Saved entries:
*-*-*
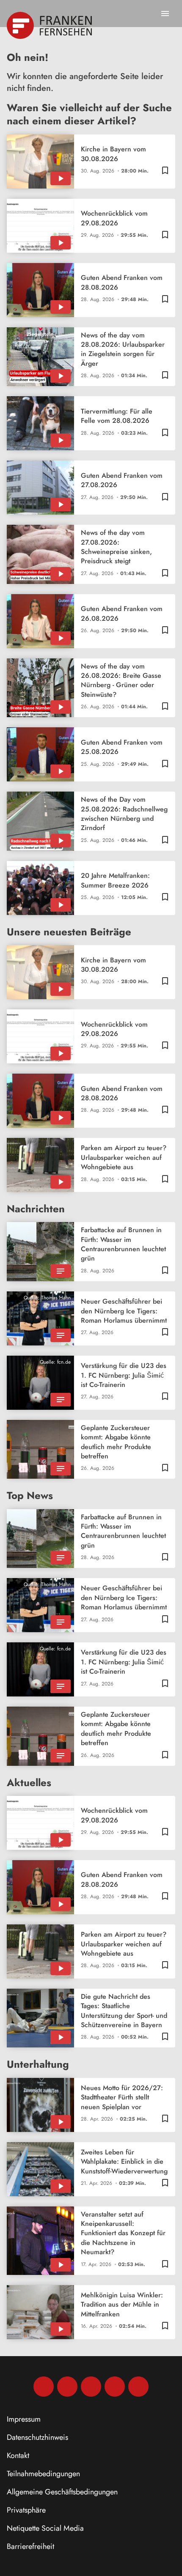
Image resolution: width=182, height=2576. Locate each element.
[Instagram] (67, 2386)
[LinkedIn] (115, 2386)
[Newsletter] (138, 2386)
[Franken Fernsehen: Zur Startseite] (50, 25)
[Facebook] (43, 2386)
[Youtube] (91, 2386)
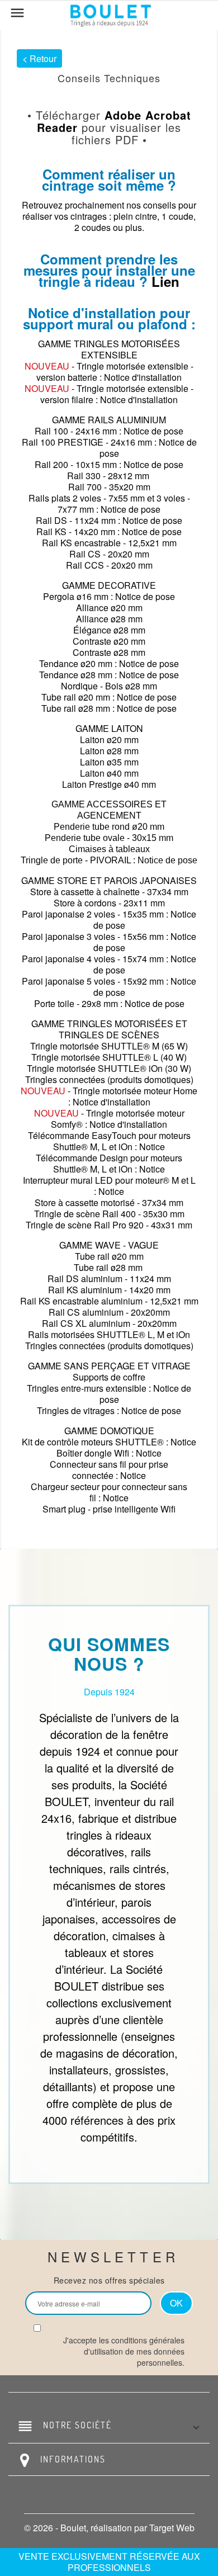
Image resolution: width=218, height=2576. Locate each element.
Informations (73, 2459)
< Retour (39, 58)
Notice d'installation (143, 377)
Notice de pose (153, 430)
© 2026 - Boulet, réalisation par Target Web (109, 2527)
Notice (152, 1146)
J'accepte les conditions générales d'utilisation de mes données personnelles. (123, 2351)
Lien (165, 281)
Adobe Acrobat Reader (114, 121)
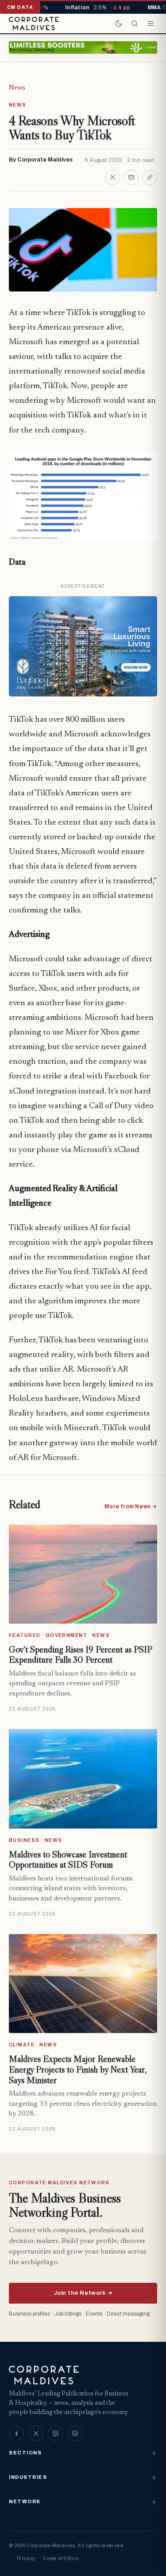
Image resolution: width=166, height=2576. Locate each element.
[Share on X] (112, 177)
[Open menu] (150, 23)
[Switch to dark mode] (118, 23)
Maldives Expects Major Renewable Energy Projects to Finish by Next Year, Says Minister (78, 2069)
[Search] (134, 23)
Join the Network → (83, 2293)
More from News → (130, 1506)
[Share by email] (131, 177)
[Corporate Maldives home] (34, 23)
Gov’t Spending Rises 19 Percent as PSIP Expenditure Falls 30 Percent (80, 1655)
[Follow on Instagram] (55, 2433)
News (17, 87)
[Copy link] (149, 177)
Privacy (26, 2558)
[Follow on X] (35, 2433)
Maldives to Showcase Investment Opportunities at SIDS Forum (68, 1859)
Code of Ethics (61, 2558)
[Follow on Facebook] (16, 2433)
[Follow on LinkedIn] (74, 2433)
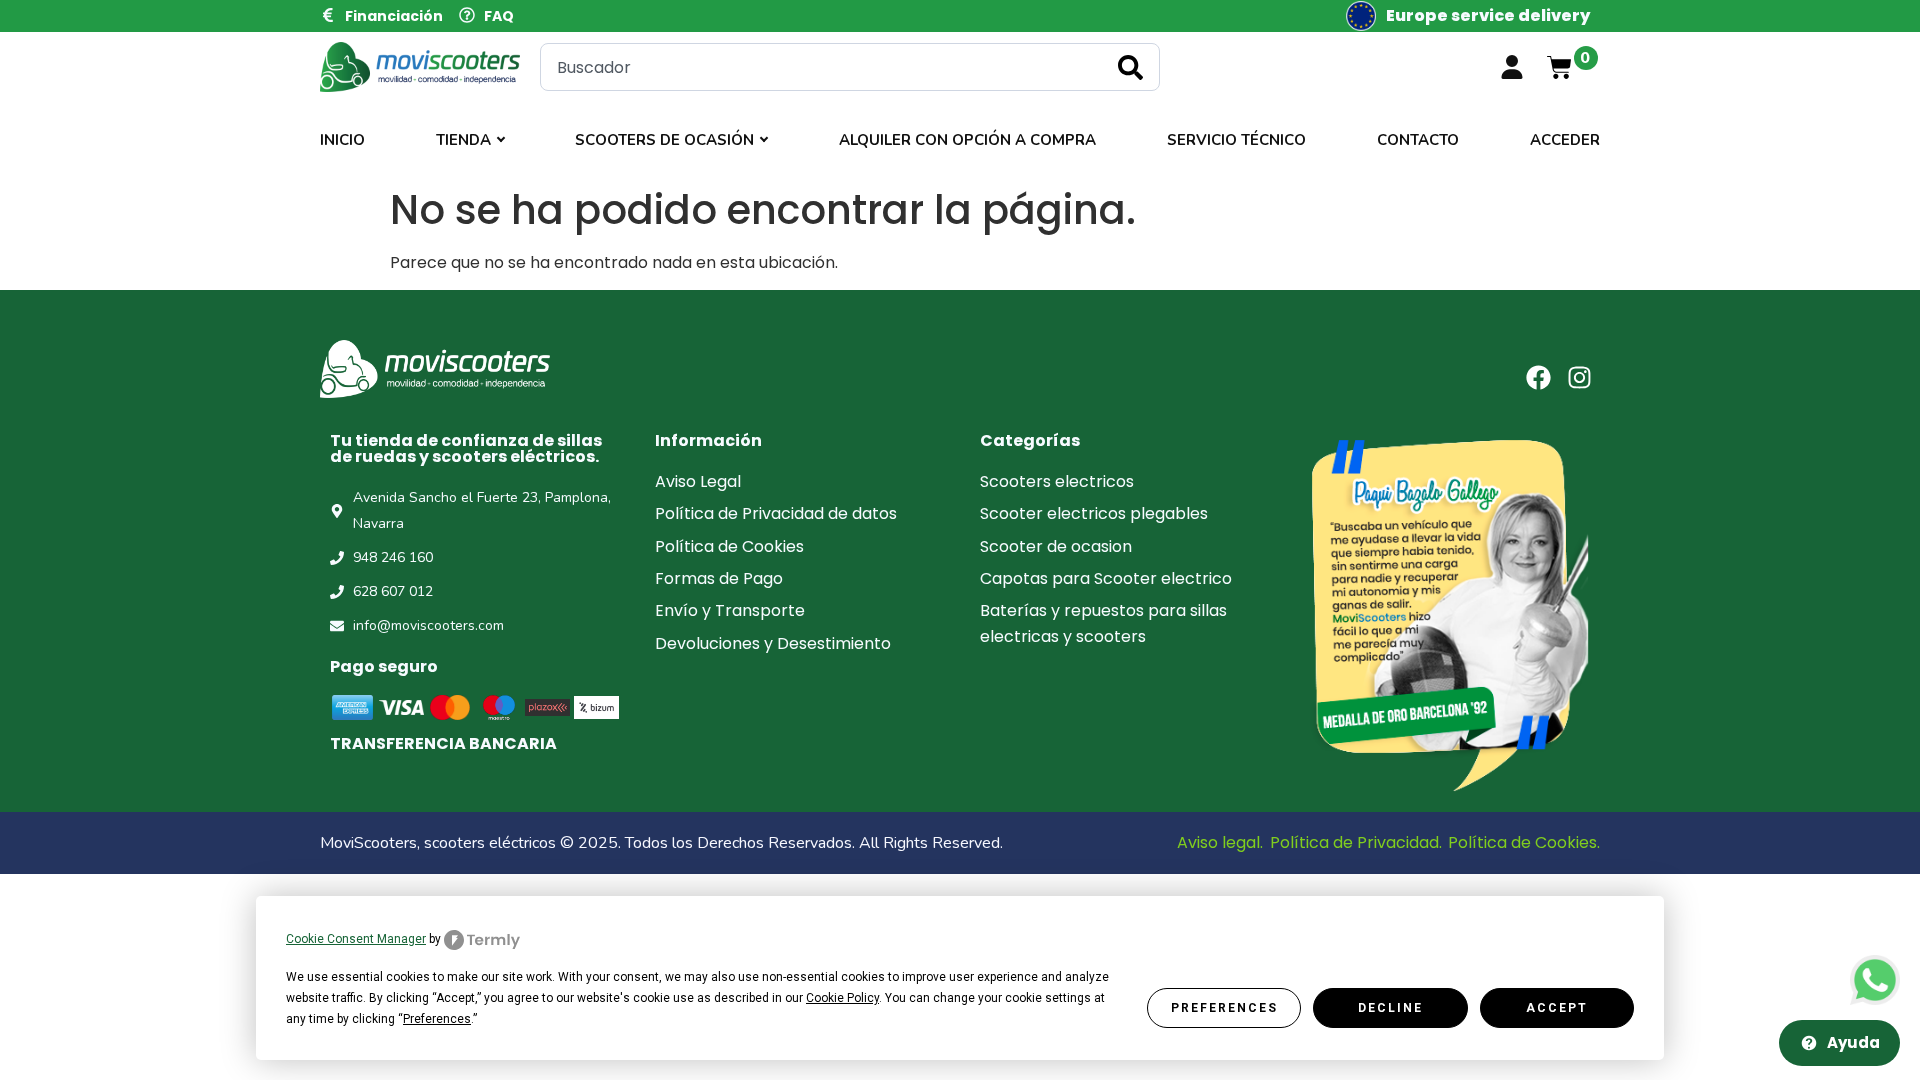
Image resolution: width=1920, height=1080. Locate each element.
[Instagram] (1579, 377)
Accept (1557, 1008)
*-*-*
REQUIREMENT:
Give the entries again, exactly and in full, with no image included.

EXERCISE ANSWER:
Image resolution: width=182, height=2576. Locate each element.
[Instagram] (67, 2386)
[LinkedIn] (115, 2386)
[Newsletter] (138, 2386)
[Franken Fernsehen: Zur Startseite] (50, 25)
[Facebook] (43, 2386)
[Youtube] (91, 2386)
Image resolution: width=218, height=2576. Locate each element.
Informations (73, 2459)
< Retour (39, 58)
Notice d'installation (143, 377)
Notice de pose (153, 430)
© 2026 - Boulet, réalisation par Target Web (109, 2527)
Notice (152, 1146)
J'accepte les conditions générales d'utilisation de mes données personnelles. (123, 2351)
Lien (165, 281)
Adobe Acrobat Reader (114, 121)
Image resolution: width=166, height=2576. Locate each element.
[Share on X] (112, 177)
[Open menu] (150, 23)
[Switch to dark mode] (118, 23)
Maldives Expects Major Renewable Energy Projects to Finish by Next Year, Says Minister (78, 2069)
[Search] (134, 23)
Join the Network → (83, 2293)
More from News → (130, 1506)
[Share by email] (131, 177)
[Corporate Maldives home] (34, 23)
Gov’t Spending Rises 19 Percent as PSIP Expenditure Falls 30 Percent (80, 1655)
[Follow on Instagram] (55, 2433)
News (17, 87)
[Copy link] (149, 177)
Privacy (26, 2558)
[Follow on X] (35, 2433)
Maldives to Showcase Investment Opportunities at SIDS Forum (68, 1859)
Code of Ethics (61, 2558)
[Follow on Facebook] (16, 2433)
[Follow on LinkedIn] (74, 2433)
Image resolution: width=1920, height=1080. Locate each element.
[Instagram] (1579, 377)
Accept (1557, 1008)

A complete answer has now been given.